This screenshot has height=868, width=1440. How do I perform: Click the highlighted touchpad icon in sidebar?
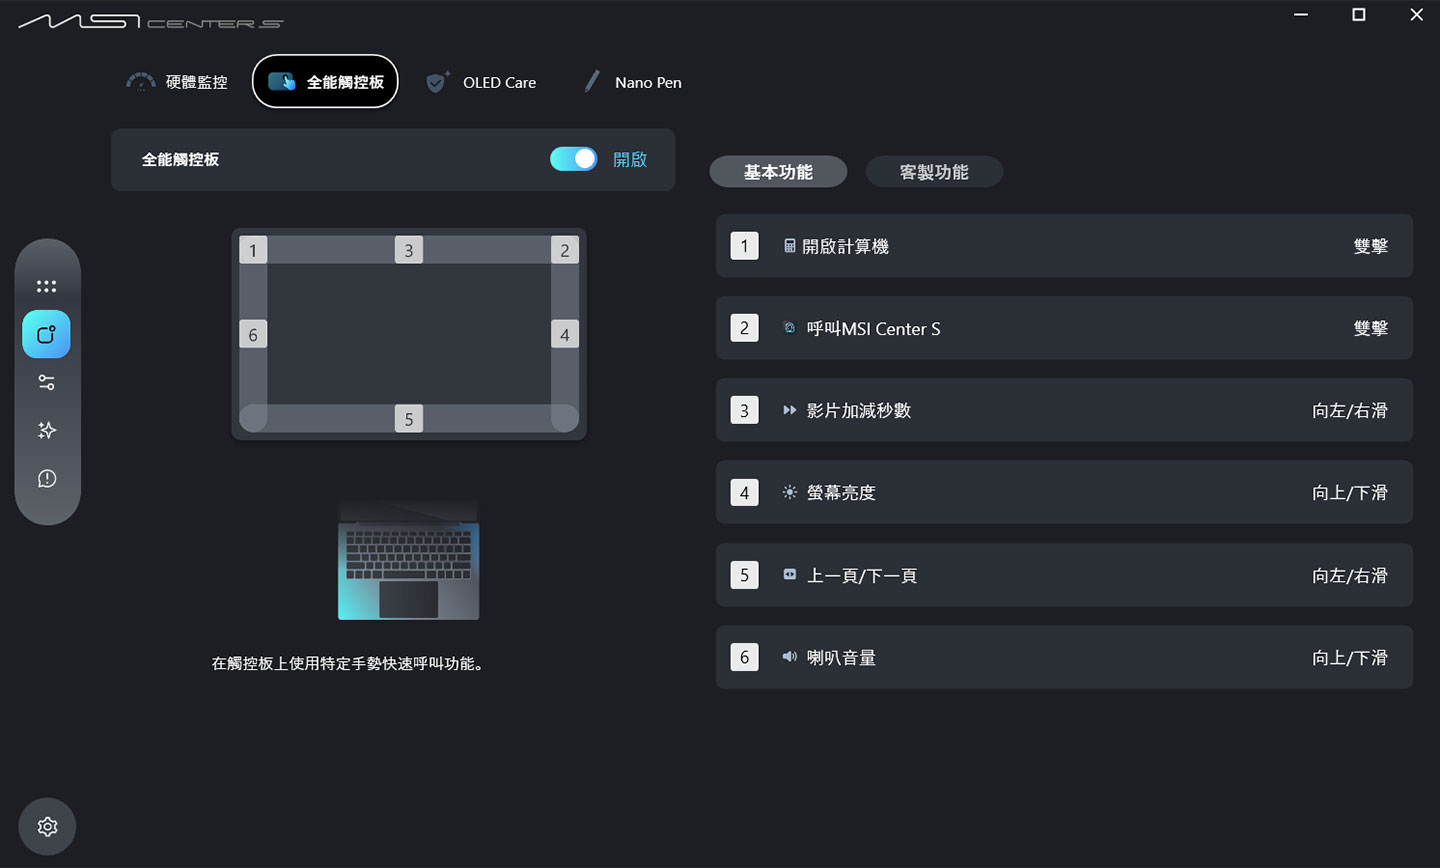tap(46, 334)
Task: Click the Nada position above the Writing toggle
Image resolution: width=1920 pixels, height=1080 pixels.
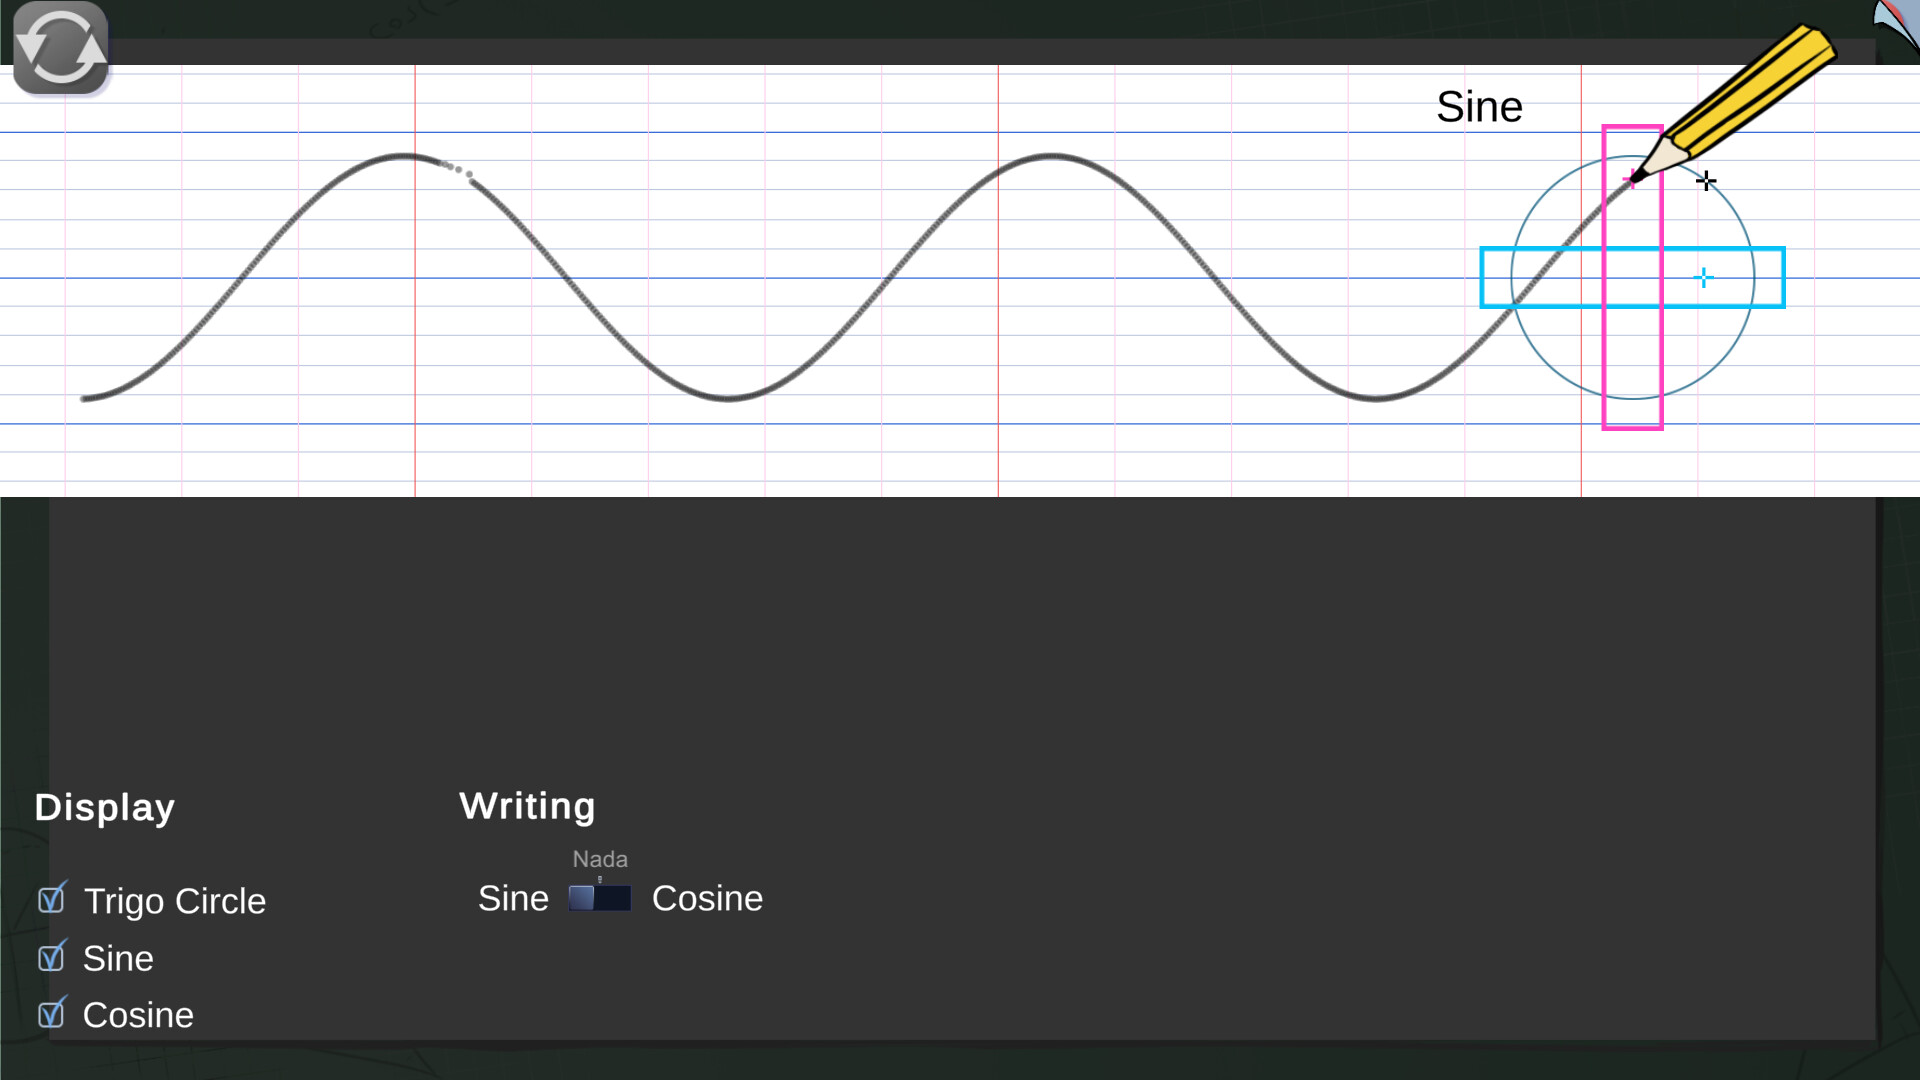Action: (x=599, y=859)
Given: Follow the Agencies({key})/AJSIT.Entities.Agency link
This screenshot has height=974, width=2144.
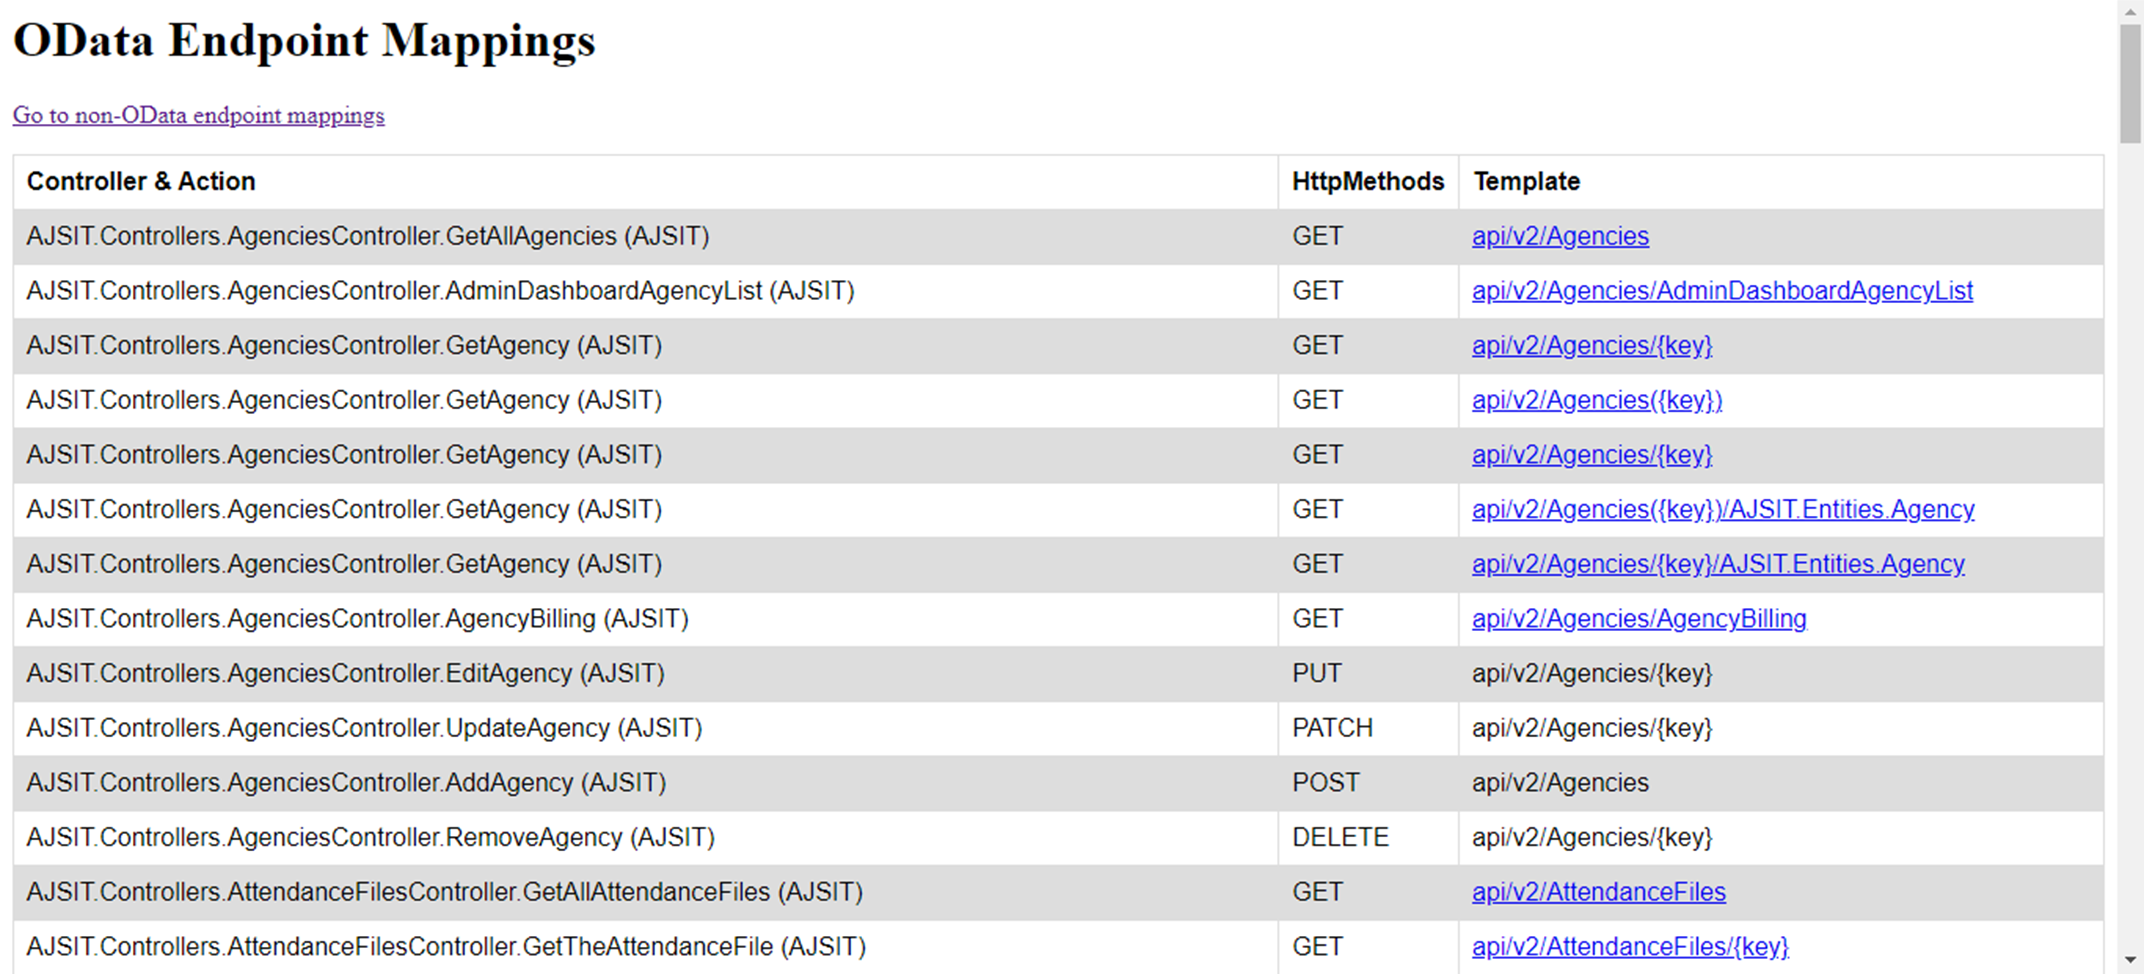Looking at the screenshot, I should [x=1722, y=509].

_PROBLEM TO SOLVE:_ Please give back all the records above word for word, with no pictures included.

_SOLUTION TO THIS PROBLEM:_
This screenshot has height=868, width=1440. How do I perform: Click the highlighted touchpad icon in sidebar?
tap(46, 334)
Task: Click the Nada position above the Writing toggle
Image resolution: width=1920 pixels, height=1080 pixels.
Action: (x=599, y=859)
Given: Follow the Agencies({key})/AJSIT.Entities.Agency link
This screenshot has height=974, width=2144.
Looking at the screenshot, I should [x=1722, y=509].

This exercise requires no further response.